Friday, 3 December 2010 00:47 -     - {{hitsCtrl.values.hits}}

Manufacturing in China and India accelerated last month even as a debt crisis caused turmoil in Europe, while US factory output growth slowed slightly but still posted a 16th straight month of expansion.

Two Chinese purchasing managers’ indexes registered their strongest readings in seven months, and the story was similar in India.

Signs of robust growth in China and another solid month of growth among US manufacturers helped boost stock markets worldwide and halt a euro slide.

European manufacturing was a tale of two regions, with German output accelerating and French growth hitting a level not seen in 10 years. But the sector lagged in Italy and Spain and contracted in Greece for a 15th straight month. Ireland, which accepted an emergency 85-billion-euro European Union aid package this week to stave off a debt crisis, saw a slight rise in factory activity, though it remained too slow to drive a recovery.

 “It is worrying to see Italian activity lose momentum in addition to ongoing weak activity in Spain, Ireland and, especially, Greece,” said Howard Archer at IHS Global Insight.

The Irish bailout has failed to reassure investors, who have since set their sights on Portugal, Spain and Italy, all of which suffer from high debt levels and slow growth.

Outside the Euro zone, British manufacturing activity leapt unexpectedly to a 16-year high in November.

There was little sign that Europe’s trouble was hurting global economic growth, driven by Asia’s powerhouse economies.

But the strong manufacturing surveys also highlighted a worry for investors: rising inflationary pressure in China and India and the need for more monetary tightening in economies that have driven much of the global recovery.

That, rather than Europe’s debt troubles, could pose the biggest threat to global economic growth.
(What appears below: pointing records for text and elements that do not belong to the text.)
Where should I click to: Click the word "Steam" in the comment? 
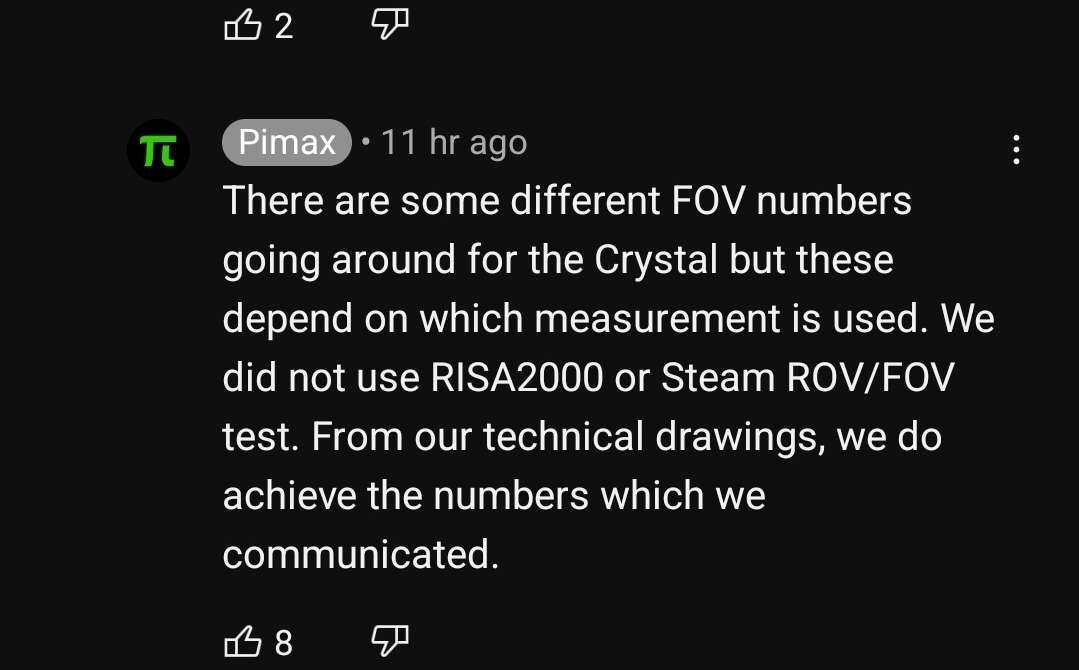[718, 378]
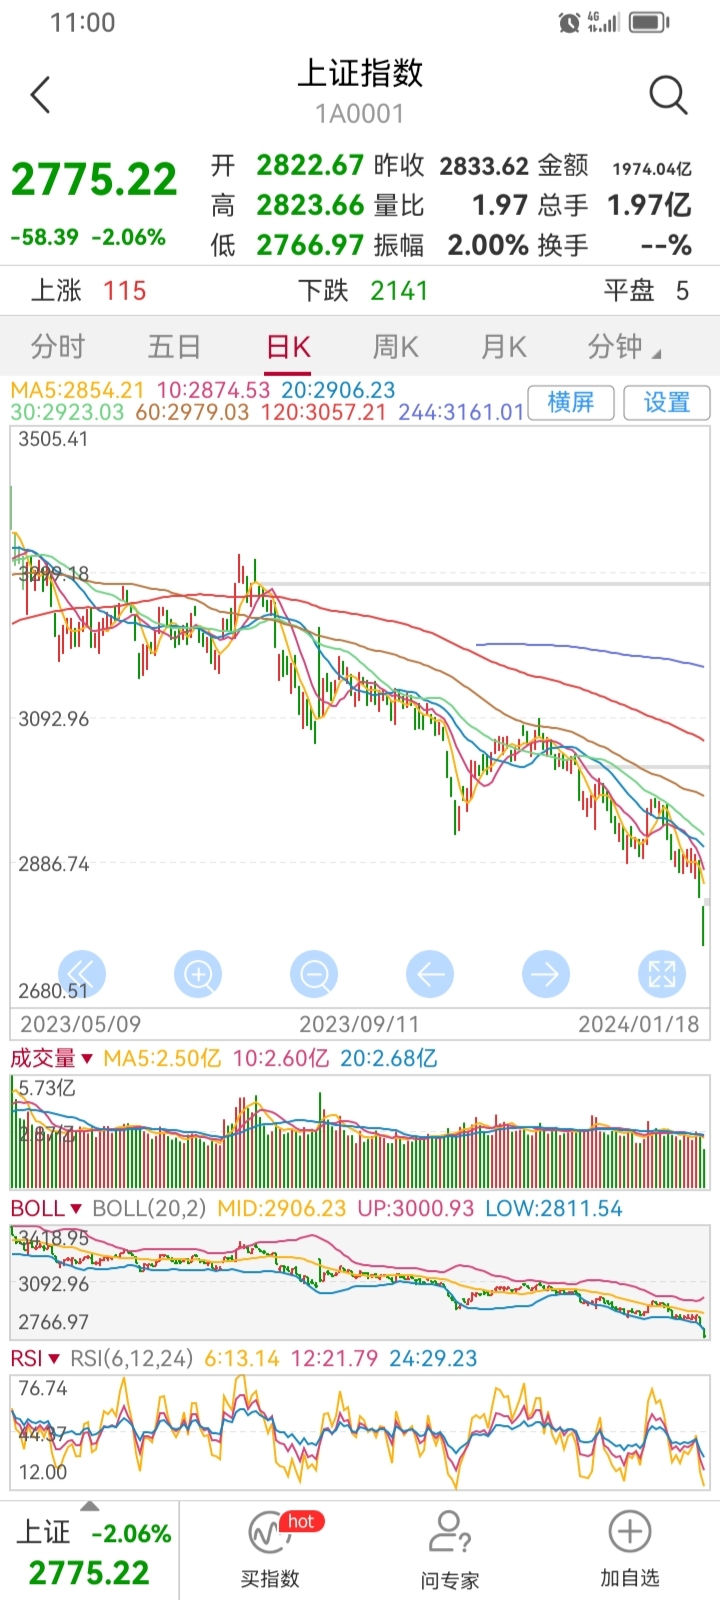Switch to the 周K tab

[395, 347]
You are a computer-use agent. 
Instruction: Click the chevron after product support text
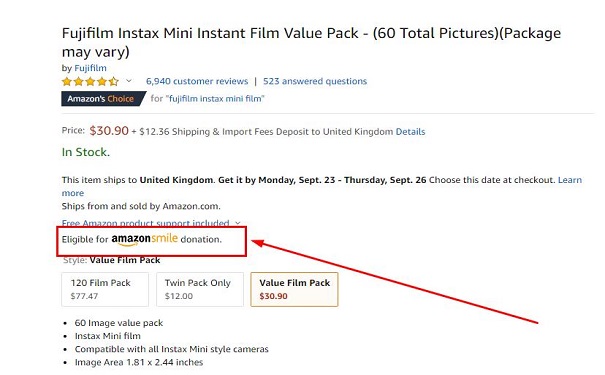238,223
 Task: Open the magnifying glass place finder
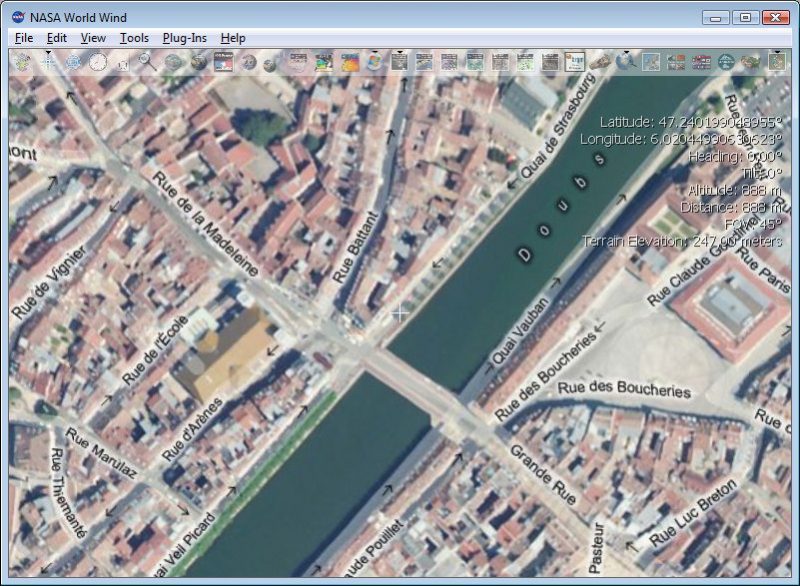tap(148, 63)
 “Good news from the economy may not be that good for the market as it is concerned about more tightening,” said Ting Lu, an economist with Bank of America-Merrill Lynch. “The high PMI reading could convince Beijing to tighten a bit more.” China raised interest rates in October for the first time in nearly three years and most analysts still expect two to four more increases by the end of next year.

Thailand’s central bank surprised financial markets on Wednesday by raising its benchmark interest rate, while the Reserve Bank of Australia raised rates earlier this month. Attempts to rein in growth in Asia could be a bitter pill to swallow, with Europe teetering on the brink of more serious debt troubles and US growth that still seems fragile.

In Japan, the picture is bleak. Prolonged economic weakness may keep Japan in deflation longer than the Bank of Japan’s current forecast, a member of its policy board said on Wednesday, offering the bleakest view to date by a central bank policymaker.

Board member Miyako Suda said there was a strong chance Japan’s economy would contract in the final quarter of this year after strong growth in July-September.